What are the Consequences of a Fiduciary Breaching a Duty to Another?
A fiduciary that breaches his or her fiduciary duty is liable for damages and may be subject to other equitable remedies. An equitable remedy is a remedy imposed based on fairness. Equitable remedies are often imposed when monetary damages are difficult to ascertain or do not adequately compensate for the loss.
The remedy for breaching a fiduciary duty varies depending on the facts and circumstances of the case.
Breaches by Officers and Directors of Corporations
Officers and directors have no right to divert corporate property for their own use. If an officer or director does, he or she is liable for a money judgment for the value of what was diverted, or the officer or director could be deemed to be simply holding the diverted assets or resulting profits in trust for the corporation.

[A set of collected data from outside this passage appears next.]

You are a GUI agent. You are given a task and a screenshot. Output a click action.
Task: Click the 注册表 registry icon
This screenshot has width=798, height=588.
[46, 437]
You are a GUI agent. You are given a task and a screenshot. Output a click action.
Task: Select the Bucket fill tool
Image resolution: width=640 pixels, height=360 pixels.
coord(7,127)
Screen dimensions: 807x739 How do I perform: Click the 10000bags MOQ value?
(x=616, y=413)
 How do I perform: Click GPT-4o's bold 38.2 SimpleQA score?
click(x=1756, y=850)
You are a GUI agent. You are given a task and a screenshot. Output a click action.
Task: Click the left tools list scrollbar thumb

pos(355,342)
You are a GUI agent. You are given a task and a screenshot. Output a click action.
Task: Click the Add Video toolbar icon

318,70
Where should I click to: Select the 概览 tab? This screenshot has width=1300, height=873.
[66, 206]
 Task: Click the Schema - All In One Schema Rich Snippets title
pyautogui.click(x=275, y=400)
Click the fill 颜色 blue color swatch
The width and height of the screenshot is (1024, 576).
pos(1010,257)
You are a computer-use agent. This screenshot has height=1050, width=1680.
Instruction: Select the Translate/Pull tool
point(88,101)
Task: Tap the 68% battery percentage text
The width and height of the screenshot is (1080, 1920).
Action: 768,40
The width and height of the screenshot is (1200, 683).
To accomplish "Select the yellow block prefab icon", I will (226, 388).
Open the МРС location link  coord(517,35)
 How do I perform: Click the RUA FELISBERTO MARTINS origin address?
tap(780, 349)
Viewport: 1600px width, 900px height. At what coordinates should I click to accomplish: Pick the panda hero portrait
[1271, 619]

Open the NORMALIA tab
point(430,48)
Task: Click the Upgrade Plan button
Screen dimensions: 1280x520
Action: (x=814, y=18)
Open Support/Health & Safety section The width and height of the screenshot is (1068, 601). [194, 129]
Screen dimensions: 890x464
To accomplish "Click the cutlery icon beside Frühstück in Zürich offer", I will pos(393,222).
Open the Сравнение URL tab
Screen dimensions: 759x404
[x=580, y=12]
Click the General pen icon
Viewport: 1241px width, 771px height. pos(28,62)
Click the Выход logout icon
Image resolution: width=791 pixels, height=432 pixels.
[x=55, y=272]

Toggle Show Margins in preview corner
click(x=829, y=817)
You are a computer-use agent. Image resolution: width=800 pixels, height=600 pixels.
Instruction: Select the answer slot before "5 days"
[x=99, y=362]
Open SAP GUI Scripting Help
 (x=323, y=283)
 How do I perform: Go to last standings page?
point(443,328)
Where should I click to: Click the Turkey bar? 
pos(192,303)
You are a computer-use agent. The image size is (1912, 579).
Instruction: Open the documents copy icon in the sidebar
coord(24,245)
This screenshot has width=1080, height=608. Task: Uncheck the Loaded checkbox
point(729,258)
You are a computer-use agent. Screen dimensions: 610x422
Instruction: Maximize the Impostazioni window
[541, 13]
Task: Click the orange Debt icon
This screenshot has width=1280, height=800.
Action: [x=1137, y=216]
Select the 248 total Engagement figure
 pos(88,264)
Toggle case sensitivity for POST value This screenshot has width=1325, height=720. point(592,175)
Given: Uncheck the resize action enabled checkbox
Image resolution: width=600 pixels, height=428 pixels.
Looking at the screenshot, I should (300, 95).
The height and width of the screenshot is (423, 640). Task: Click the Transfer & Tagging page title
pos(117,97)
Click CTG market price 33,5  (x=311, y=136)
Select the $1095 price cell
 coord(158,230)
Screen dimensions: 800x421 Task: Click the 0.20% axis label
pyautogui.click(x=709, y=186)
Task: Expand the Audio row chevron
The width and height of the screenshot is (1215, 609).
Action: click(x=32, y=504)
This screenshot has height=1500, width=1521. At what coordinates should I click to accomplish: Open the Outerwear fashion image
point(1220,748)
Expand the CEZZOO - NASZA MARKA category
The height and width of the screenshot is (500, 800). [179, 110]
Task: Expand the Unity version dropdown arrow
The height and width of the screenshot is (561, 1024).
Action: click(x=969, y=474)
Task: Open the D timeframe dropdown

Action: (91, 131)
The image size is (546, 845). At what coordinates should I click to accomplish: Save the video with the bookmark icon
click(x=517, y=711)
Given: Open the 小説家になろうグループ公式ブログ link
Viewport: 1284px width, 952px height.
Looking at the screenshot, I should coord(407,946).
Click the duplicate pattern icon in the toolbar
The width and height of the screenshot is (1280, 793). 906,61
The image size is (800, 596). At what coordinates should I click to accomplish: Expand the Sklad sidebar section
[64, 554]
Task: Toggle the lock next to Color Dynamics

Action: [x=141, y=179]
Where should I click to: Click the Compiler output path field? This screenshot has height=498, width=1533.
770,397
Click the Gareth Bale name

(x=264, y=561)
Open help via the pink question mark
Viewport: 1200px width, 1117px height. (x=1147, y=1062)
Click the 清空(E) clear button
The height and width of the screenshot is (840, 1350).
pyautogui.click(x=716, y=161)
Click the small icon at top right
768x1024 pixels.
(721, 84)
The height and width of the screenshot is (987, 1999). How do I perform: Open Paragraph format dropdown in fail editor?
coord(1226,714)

When a majority shareholder breaches his or her fiduciary duty to a minority shareholder, the minority shareholder is entitled to the difference between the fair value of the minority shareholder’s shares and the amount offered to buy those shares.
Breaches by Partners in Partnerships
A constructive trust is established when there is a breach of a fiduciary relationship in a partnership based on notions of equity and good conscience.
A constructive trust means that the property, assets, or profit is deemed to belong to the partnership even though it is being held by the partner who violated a duty. That partner is simply considered to be holding that property, asset, or profit for the partnership.
For example, where one partner purchases real estate with partnership funds and takes the title in his own name, he will be deemed a trustee holding such title for the benefit of the partnership.